I'm mostly interested into whether there is some kind of specification for these cases, not so much about the behavior of some specific implementation.

I'm mostly interested into whether there is some kind of specification for these cases
The ECMAScript specification does not really detail this. It simply says that a function closes over the whole lexical environment which includes all variables in all parent scopes, organised in so-called environment records.
Yet it does not specify how an implementation should do garbage-collection - so engines do have to optimise their closures themselves - and they typically do, when they can deduce that some "closed over" variable is never needed (referenced). Specifically, if you do use eval anywhere in the closure, they cannot do that of course, and have to retain everything.
not so much about the behavior of some specific implementation
Regardless, you'll want to have a look at How JavaScript closures are garbage collected, garbage collection with node.js, About closure, LexicalEnvironment and GC and How are closures and scopes represented at run time in JavaScript

The scope chain of a nested function contains references to activation objects of all outer functions whose execution resulted in definition of the nested function. These activation objects store ALL values in place when the outer function call returned and continue to exist because they are in a scope chain.
So a closure, by definition, captures ALL variable values in scope. eval("typeof bigGuy"); within 'function () { /* CONTENTS */ } should demonstrate this.
The ECMA standards probably* cover this (if you are writing a javascript engine and have the time). A solution may be to set large sized variables to undefined when their value is no longer required.
*Based on reading ECMA 3.61 ten years ago.

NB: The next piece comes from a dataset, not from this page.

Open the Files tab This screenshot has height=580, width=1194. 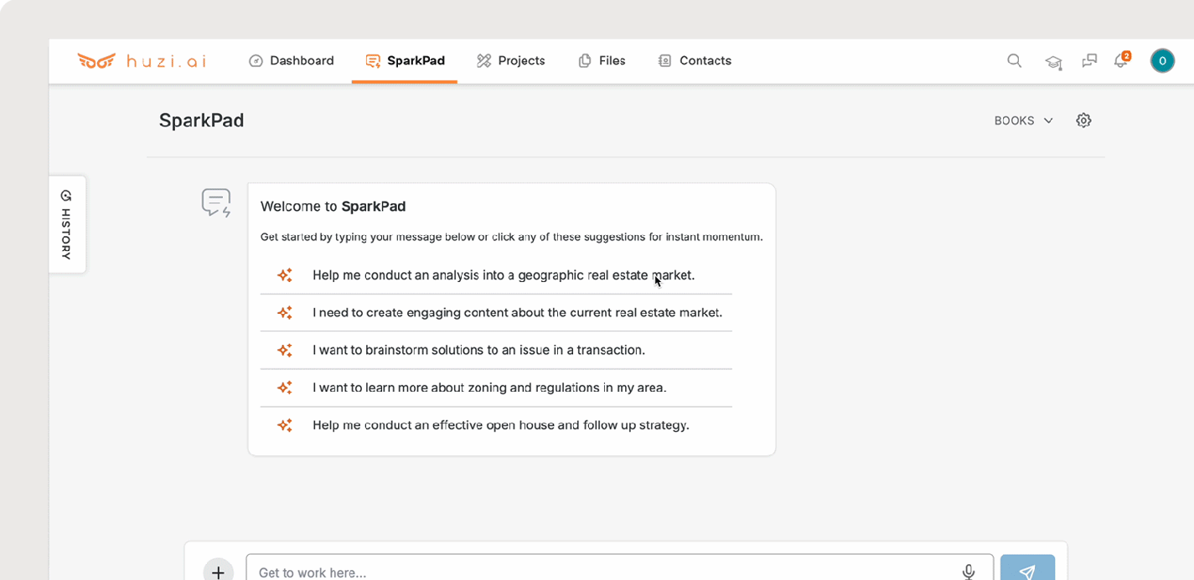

The computer science term "closure" did not appear in the standard. The production of closures has to be deduced by the reader as an implicit consequence of how nested function scope chains are constructed - which is in the standard. Scope chains comprise the currently executing function's activation object, outer functions' activation objects in reverse order, followed by the global object. The scope chain cannot be modified in user code.

deeper understanding of closure in Javascript

I was reading the comments on an answer and saw this comment:
[the closure] doesn't persist the state of foo so much as creates a special scope containing (1) the returned function and (2) all the external variables referenced at the time of the return. This special scope is called a closure.
OK, so far so good. Now here is the interesting part that I didn't know about:
Case in point... if you had another var defined in foo that was not referenced in the return function, it would not exist in the closure scope.
I guess that makes sense, but what implications does this have other than memory use / perfomance?
Question -- If all variables in scope were included in the closure, what would that allow me to do that I cannot do with the current model?

I think you're taking that comment too literally. The comment is just saying that you can't access it outside the function scope (it's not publicly accessible), not that its not available at all within the function. The returned function will have access to all of the outer functions scope no matter what. You just can't access that scope outside the outer function if the inner function doesn't provide a way of accessing it.
For instance, this expression evaluates to 4:
function testClosure(){
var x = 2;
return function(y){
alert(eval(y));
}
}
var closure = testClosure();
closure("x+2"); //4
http://jsfiddle.net/dmRcH/
So x is available despite not being directly referenced
Further research
It appears that chrome and firefox at least do attempt to optimize this in the sense that if you're not providing ANY way to reference the x variable, it doesn't show up as being available in the debugger. Running this with a breakpoint inside a closure shows x as unavailable on Chrome 26 and Firefox 18.
http://jsfiddle.net/FgekX/1/
But thats just a memory management detail, not a relevant property of the language. If there is any possible way that you could reference the variable, it is passed, and my suspicion is that other browsers may not optimize this in the same way. Its always better to code to the spec than to an implementation. In this case though the rule really is: "if there's any possible way for you to access it, it will be available". And also, don't use eval because it really will keep your code from optimizing anything.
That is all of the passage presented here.